**ABOUT THIS TASK**: Only a slice of the listing below is wanted. Retype the lines from the one containing "The width and height of the screenshot is (668, 627)." through the one containing "Toggle repeat mode", exactly, both ends included.

**DATA LISTING**:
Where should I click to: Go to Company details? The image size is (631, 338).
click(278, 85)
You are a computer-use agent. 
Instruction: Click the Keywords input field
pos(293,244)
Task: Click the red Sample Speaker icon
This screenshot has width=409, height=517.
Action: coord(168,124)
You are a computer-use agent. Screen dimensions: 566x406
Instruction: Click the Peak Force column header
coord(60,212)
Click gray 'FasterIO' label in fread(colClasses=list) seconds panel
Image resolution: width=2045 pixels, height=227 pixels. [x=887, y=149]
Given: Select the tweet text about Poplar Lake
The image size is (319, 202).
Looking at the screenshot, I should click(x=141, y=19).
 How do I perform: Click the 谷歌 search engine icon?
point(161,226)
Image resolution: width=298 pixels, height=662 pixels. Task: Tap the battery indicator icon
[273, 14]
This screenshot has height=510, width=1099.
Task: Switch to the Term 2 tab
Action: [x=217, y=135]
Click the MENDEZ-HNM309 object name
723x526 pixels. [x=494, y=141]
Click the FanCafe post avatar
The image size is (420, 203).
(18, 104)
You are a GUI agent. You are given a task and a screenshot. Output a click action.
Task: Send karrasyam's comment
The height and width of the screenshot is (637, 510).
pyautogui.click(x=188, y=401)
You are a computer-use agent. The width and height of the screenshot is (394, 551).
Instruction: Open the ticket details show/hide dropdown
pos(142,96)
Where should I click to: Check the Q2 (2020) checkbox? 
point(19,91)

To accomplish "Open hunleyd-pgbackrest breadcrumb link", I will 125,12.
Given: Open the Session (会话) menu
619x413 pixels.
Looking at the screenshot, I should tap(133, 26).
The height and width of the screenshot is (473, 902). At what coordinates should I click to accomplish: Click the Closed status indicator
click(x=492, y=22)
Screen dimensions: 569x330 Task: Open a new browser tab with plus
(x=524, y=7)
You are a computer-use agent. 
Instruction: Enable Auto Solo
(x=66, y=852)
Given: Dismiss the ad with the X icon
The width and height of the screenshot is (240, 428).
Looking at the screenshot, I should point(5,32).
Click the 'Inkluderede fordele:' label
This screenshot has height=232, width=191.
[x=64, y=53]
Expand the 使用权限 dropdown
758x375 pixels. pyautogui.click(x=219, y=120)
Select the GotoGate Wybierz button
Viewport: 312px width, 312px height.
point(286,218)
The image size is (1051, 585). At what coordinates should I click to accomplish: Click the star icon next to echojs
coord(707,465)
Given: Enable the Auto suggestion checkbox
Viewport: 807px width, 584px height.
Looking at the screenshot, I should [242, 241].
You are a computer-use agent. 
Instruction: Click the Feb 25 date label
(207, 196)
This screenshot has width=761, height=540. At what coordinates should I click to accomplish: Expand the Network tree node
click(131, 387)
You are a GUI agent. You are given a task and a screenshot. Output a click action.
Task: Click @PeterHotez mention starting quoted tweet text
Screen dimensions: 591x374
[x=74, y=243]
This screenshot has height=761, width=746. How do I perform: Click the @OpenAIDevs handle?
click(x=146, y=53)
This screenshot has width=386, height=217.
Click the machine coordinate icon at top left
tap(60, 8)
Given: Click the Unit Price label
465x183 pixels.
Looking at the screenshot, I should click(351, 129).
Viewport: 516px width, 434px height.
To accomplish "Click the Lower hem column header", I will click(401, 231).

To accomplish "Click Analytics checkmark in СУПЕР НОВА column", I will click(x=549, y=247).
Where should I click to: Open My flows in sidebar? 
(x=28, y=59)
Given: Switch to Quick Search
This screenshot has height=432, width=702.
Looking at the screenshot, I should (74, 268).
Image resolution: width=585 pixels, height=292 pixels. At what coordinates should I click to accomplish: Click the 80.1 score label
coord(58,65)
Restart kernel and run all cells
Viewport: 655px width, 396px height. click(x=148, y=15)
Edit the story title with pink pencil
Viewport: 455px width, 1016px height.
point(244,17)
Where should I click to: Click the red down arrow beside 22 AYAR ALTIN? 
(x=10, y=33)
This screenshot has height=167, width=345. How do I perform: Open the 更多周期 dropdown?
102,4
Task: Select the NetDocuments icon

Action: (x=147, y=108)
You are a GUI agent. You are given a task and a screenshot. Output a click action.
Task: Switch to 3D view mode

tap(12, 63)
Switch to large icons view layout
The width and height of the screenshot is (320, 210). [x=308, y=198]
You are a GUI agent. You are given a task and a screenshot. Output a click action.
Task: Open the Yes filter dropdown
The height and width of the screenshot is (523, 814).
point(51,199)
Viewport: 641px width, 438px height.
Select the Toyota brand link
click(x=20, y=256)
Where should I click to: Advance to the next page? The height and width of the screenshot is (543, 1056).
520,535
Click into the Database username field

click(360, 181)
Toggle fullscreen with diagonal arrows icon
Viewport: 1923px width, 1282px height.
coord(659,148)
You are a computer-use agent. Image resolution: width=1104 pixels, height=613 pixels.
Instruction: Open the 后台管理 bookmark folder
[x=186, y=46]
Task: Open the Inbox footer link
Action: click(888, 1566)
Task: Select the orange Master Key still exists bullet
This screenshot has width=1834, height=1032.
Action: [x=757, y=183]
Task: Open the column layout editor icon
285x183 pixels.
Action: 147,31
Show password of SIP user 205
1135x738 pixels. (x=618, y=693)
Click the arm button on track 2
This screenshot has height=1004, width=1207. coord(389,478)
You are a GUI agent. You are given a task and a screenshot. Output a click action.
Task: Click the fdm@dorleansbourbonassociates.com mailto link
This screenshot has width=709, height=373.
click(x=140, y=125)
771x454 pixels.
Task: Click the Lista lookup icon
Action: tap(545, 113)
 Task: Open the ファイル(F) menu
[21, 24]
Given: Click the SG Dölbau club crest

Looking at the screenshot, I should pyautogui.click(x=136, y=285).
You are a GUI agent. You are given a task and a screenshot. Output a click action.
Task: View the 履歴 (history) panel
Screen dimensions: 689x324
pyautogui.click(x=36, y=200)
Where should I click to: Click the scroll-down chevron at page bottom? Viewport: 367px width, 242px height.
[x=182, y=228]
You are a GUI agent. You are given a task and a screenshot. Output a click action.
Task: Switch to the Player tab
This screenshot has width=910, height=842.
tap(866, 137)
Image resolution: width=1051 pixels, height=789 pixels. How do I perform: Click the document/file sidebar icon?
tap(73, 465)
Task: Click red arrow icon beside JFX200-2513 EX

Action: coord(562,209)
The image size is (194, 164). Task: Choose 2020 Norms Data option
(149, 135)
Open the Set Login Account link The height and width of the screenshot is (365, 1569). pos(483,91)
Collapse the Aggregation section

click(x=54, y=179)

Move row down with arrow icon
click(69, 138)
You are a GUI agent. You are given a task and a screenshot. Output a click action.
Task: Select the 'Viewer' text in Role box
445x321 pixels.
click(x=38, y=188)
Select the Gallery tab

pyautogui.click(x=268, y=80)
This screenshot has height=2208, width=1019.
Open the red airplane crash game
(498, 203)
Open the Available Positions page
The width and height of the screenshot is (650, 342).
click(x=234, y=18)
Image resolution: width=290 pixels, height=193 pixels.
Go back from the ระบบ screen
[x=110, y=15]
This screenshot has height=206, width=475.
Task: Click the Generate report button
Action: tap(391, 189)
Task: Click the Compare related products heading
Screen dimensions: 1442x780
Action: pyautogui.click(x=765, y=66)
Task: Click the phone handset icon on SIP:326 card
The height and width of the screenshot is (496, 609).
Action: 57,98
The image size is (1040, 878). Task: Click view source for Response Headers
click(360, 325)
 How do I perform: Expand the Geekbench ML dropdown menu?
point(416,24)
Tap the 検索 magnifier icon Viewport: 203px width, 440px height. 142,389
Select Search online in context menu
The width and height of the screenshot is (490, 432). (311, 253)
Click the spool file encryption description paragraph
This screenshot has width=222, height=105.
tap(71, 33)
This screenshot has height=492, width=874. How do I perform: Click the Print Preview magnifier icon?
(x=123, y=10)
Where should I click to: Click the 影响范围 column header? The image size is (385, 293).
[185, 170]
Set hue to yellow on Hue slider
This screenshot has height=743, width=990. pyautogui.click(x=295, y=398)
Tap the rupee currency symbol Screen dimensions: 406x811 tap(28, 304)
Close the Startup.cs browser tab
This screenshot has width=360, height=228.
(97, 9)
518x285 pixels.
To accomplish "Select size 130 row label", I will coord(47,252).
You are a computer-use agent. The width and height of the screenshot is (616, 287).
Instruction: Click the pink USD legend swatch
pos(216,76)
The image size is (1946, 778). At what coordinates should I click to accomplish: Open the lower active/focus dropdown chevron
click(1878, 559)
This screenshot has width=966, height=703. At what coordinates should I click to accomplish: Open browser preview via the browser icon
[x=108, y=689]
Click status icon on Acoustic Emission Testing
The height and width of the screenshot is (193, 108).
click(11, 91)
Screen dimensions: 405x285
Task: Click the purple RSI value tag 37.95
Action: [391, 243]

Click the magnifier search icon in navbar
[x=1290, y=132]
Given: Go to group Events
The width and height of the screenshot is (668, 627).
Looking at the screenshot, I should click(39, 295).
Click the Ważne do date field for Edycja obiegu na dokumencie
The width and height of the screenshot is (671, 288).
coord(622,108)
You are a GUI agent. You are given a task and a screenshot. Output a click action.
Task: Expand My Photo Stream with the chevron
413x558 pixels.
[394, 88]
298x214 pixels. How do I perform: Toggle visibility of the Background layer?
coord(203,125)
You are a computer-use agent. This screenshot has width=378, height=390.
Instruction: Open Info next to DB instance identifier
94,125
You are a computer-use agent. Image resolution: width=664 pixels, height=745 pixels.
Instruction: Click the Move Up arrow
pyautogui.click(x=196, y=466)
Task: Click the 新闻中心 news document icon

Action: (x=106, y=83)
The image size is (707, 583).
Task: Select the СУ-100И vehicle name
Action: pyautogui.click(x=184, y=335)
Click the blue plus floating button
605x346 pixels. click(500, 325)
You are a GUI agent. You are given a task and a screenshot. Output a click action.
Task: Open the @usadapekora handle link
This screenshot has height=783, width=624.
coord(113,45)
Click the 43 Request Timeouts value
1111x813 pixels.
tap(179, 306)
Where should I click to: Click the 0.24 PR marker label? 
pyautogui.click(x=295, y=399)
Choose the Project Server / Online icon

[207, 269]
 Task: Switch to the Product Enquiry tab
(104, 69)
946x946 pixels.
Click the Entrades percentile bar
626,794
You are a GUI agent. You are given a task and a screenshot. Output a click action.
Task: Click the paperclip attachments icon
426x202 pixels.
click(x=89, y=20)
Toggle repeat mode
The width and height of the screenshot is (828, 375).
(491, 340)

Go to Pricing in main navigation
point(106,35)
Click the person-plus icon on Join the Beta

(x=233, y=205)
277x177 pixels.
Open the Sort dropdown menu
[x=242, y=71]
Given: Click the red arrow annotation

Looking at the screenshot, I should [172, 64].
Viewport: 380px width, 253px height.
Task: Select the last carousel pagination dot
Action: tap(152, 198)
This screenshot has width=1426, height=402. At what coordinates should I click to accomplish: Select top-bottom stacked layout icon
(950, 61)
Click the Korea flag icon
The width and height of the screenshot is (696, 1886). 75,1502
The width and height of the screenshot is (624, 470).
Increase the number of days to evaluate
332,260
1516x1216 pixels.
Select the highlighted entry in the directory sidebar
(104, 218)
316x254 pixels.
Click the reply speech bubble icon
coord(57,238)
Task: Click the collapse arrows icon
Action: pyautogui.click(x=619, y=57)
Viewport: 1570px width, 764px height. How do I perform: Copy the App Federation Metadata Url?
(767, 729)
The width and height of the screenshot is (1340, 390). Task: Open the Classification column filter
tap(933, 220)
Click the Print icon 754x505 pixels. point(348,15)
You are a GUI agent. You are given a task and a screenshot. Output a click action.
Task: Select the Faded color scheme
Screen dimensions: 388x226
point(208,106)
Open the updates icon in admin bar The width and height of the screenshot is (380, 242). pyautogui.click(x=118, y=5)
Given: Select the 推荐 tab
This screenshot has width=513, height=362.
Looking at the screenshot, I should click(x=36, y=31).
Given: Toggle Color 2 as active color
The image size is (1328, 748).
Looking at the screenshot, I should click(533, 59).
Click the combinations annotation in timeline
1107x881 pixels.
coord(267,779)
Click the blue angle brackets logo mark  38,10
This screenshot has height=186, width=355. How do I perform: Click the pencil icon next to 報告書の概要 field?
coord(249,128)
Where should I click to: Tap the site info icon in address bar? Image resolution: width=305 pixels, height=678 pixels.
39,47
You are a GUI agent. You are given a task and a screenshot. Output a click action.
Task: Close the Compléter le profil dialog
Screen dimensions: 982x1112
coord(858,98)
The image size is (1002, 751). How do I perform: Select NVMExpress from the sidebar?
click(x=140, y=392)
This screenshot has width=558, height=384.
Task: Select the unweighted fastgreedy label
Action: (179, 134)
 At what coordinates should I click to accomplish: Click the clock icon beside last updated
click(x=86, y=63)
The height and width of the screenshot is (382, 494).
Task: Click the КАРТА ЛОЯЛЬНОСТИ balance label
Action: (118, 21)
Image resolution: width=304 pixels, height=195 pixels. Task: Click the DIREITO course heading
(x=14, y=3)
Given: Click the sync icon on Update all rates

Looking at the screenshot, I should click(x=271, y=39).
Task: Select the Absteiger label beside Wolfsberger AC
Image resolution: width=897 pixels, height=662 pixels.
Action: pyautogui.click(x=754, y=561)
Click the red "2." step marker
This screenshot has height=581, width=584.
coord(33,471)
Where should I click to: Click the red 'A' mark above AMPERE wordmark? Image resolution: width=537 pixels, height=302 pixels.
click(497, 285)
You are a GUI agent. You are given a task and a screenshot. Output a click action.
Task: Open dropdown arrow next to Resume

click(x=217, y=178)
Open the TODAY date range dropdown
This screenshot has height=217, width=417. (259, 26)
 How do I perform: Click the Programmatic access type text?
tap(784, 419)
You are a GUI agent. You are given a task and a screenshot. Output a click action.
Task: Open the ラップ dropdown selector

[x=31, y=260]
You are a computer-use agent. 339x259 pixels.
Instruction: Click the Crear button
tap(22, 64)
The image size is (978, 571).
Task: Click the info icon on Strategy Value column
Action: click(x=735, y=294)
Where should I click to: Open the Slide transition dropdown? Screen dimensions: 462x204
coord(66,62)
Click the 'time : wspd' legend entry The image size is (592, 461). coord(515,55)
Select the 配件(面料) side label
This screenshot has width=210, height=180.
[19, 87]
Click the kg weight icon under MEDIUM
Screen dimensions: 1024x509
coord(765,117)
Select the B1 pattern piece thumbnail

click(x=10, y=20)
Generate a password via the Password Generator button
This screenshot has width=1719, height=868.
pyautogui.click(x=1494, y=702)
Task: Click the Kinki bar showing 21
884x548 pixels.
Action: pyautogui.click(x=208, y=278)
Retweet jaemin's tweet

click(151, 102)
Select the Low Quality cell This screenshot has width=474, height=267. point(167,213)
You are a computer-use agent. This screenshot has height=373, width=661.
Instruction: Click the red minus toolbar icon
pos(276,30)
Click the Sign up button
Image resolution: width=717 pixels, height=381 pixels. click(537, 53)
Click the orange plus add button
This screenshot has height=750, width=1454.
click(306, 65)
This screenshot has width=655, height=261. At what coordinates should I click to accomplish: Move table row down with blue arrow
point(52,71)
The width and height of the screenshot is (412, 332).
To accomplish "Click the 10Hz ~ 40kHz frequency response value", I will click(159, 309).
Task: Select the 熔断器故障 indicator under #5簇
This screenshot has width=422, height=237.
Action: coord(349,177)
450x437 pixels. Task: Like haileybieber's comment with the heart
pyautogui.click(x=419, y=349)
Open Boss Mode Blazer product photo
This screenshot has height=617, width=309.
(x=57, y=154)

**RESULT OF THIS TASK**:
The width and height of the screenshot is (668, 627).
Looking at the screenshot, I should click(39, 295).
Click the Ważne do date field for Edycja obiegu na dokumencie
The width and height of the screenshot is (671, 288).
coord(622,108)
You are a GUI agent. You are given a task and a screenshot. Output a click action.
Task: Expand My Photo Stream with the chevron
413x558 pixels.
[394, 88]
298x214 pixels. How do I perform: Toggle visibility of the Background layer?
coord(203,125)
You are a computer-use agent. This screenshot has width=378, height=390.
Instruction: Open Info next to DB instance identifier
94,125
You are a computer-use agent. Image resolution: width=664 pixels, height=745 pixels.
Instruction: Click the Move Up arrow
pyautogui.click(x=196, y=466)
Task: Click the 新闻中心 news document icon

Action: (x=106, y=83)
The image size is (707, 583).
Task: Select the СУ-100И vehicle name
Action: pyautogui.click(x=184, y=335)
Click the blue plus floating button
605x346 pixels. click(500, 325)
You are a GUI agent. You are given a task and a screenshot. Output a click action.
Task: Open the @usadapekora handle link
This screenshot has height=783, width=624.
coord(113,45)
Click the 43 Request Timeouts value
1111x813 pixels.
tap(179, 306)
Where should I click to: Click the 0.24 PR marker label? 
pyautogui.click(x=295, y=399)
Choose the Project Server / Online icon

[207, 269]
 Task: Switch to the Product Enquiry tab
(104, 69)
946x946 pixels.
Click the Entrades percentile bar
626,794
You are a GUI agent. You are given a task and a screenshot. Output a click action.
Task: Click the paperclip attachments icon
426x202 pixels.
click(x=89, y=20)
Toggle repeat mode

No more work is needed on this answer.